━━━━━ Supplied information ━━━━━

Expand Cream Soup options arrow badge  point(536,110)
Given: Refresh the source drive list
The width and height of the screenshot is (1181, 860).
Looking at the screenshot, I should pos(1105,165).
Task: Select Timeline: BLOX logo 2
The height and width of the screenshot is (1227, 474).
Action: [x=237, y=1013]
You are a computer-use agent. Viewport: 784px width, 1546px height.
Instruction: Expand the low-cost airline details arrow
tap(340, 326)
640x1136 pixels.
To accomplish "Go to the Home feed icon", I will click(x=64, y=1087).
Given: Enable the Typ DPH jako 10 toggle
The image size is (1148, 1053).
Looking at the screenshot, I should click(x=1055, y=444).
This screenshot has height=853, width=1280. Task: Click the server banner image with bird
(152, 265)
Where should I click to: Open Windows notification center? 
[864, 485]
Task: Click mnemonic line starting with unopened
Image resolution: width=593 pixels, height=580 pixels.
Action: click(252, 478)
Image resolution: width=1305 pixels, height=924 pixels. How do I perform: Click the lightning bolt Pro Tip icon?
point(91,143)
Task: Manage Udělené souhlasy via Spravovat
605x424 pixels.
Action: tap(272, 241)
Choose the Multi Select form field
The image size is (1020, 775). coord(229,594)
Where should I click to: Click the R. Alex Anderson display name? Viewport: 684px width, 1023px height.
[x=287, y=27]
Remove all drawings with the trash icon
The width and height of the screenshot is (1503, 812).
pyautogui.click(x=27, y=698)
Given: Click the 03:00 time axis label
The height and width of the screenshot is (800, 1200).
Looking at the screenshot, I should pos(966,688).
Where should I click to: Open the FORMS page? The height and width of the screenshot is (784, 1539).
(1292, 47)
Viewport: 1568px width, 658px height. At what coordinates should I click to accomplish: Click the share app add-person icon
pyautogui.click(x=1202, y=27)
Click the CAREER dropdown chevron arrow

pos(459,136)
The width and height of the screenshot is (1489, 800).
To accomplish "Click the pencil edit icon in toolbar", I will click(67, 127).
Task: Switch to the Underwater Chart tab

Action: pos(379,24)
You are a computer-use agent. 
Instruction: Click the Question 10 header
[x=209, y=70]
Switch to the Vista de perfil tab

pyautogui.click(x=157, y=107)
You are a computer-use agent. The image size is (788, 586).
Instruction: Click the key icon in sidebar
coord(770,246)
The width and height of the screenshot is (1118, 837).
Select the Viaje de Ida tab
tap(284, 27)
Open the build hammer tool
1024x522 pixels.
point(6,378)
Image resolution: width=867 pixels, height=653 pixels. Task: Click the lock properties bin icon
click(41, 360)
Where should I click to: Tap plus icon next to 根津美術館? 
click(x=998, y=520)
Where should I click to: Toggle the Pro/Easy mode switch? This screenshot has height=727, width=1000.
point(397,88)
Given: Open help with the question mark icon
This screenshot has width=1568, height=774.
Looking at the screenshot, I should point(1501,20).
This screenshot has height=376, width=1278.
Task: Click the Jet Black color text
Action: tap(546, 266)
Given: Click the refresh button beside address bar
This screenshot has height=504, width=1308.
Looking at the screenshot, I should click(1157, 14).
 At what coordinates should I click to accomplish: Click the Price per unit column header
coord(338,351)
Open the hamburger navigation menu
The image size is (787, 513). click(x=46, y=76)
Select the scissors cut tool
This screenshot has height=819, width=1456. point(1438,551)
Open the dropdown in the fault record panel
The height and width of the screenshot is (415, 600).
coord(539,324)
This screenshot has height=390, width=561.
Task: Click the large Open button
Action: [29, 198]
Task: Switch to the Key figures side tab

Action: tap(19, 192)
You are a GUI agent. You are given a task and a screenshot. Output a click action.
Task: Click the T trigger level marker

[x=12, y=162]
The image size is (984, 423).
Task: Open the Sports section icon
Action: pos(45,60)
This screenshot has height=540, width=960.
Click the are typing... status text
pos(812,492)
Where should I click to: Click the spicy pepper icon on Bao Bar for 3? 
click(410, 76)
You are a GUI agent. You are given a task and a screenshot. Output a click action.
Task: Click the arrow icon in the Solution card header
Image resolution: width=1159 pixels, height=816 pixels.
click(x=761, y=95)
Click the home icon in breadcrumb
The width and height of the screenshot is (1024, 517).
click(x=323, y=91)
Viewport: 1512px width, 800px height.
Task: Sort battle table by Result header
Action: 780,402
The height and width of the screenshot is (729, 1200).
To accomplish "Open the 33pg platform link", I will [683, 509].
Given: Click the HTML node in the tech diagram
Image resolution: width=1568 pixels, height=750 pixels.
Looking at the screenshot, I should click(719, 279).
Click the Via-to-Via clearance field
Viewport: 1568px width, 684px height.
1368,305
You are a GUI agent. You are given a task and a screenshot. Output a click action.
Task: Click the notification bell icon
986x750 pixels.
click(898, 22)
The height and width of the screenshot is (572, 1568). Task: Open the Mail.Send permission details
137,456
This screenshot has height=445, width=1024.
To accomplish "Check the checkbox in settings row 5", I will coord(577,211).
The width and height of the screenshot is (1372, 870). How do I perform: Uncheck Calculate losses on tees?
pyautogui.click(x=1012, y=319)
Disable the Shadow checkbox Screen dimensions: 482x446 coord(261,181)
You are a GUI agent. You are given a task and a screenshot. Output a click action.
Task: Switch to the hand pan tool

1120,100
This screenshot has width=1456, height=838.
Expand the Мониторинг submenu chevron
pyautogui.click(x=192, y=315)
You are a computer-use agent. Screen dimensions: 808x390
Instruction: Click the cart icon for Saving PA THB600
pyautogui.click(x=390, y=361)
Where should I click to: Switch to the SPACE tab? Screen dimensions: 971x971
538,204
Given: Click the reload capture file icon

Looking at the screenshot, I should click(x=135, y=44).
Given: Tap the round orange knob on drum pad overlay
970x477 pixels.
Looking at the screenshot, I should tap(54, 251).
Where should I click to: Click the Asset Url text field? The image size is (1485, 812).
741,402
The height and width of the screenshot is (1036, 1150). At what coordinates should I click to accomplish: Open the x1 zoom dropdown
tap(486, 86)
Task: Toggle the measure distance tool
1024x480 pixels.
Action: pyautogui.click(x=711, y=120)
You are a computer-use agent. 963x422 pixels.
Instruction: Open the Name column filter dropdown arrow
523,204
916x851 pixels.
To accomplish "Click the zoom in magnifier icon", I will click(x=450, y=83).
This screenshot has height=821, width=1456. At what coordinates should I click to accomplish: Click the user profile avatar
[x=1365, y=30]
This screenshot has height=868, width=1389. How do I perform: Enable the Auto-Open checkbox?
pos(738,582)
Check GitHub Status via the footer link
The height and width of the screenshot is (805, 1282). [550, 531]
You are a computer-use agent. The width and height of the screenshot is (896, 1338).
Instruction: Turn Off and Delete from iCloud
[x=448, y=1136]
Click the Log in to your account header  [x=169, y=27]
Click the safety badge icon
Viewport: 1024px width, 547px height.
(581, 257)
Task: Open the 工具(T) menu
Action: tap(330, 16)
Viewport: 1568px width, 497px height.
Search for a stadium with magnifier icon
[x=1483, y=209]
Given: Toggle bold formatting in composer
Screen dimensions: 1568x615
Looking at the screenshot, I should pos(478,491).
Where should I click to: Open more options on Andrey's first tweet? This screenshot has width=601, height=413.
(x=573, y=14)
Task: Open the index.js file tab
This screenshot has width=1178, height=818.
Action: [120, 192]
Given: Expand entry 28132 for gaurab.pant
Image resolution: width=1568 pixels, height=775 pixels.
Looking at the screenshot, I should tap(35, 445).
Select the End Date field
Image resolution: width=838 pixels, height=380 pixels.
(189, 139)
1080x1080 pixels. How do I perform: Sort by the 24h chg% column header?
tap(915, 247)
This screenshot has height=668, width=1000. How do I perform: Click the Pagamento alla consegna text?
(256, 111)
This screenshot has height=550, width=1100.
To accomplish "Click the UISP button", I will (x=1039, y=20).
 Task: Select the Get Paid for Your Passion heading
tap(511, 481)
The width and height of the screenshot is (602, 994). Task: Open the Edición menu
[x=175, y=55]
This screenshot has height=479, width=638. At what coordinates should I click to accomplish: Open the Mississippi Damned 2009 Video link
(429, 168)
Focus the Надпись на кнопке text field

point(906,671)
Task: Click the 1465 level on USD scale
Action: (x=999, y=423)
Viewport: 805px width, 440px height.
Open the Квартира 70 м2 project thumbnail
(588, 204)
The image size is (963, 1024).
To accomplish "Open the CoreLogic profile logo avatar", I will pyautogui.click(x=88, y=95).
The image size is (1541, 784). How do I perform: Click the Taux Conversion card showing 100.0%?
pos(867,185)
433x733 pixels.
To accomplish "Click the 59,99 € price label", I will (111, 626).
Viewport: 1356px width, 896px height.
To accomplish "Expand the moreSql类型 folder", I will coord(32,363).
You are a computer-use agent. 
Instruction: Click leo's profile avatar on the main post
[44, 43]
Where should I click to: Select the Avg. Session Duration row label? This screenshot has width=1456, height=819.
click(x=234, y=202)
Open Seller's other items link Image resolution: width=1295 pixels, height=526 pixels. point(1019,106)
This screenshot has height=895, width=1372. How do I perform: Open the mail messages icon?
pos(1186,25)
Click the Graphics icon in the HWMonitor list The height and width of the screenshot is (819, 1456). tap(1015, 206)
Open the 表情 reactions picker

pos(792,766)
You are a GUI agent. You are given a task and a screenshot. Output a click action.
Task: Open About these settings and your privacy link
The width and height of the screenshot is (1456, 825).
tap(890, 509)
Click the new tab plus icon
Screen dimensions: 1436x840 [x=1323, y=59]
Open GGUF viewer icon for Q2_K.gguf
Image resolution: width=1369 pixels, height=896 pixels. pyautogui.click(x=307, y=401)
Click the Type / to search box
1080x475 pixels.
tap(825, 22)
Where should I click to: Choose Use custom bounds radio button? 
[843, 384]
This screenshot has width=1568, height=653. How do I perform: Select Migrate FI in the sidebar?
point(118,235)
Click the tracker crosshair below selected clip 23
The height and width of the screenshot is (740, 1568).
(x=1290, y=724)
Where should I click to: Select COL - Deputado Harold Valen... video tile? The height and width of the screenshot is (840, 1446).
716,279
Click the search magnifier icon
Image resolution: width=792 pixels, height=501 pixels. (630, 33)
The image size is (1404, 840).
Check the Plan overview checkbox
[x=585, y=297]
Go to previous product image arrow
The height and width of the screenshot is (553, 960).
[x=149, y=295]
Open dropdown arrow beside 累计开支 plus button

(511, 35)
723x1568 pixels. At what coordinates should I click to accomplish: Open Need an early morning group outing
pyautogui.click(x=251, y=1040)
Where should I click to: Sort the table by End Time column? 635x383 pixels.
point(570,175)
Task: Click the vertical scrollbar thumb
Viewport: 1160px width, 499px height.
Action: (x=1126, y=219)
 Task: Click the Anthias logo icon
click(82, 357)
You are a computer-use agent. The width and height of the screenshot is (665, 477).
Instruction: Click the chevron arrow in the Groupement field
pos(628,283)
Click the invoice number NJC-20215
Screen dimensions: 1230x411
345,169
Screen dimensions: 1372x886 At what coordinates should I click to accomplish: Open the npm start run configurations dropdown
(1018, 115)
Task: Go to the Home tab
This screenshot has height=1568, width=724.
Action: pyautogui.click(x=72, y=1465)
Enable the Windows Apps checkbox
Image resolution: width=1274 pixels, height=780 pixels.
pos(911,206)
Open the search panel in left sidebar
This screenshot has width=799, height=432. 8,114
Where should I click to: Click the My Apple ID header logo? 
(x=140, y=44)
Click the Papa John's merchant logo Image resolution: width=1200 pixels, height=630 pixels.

━━━━━

• [Exercise]: Write out, word for word, the records from their first line through the line that contains "Action: click(252, 478)".

• [Solution to this task]:
Expand Cream Soup options arrow badge  point(536,110)
Given: Refresh the source drive list
The width and height of the screenshot is (1181, 860).
Looking at the screenshot, I should pos(1105,165).
Task: Select Timeline: BLOX logo 2
The height and width of the screenshot is (1227, 474).
Action: [x=237, y=1013]
You are a computer-use agent. Viewport: 784px width, 1546px height.
Instruction: Expand the low-cost airline details arrow
tap(340, 326)
640x1136 pixels.
To accomplish "Go to the Home feed icon", I will click(x=64, y=1087).
Given: Enable the Typ DPH jako 10 toggle
The image size is (1148, 1053).
Looking at the screenshot, I should click(x=1055, y=444).
This screenshot has height=853, width=1280. Task: Click the server banner image with bird
(152, 265)
Where should I click to: Open Windows notification center? 
[864, 485]
Task: Click mnemonic line starting with unopened
Image resolution: width=593 pixels, height=580 pixels.
Action: click(252, 478)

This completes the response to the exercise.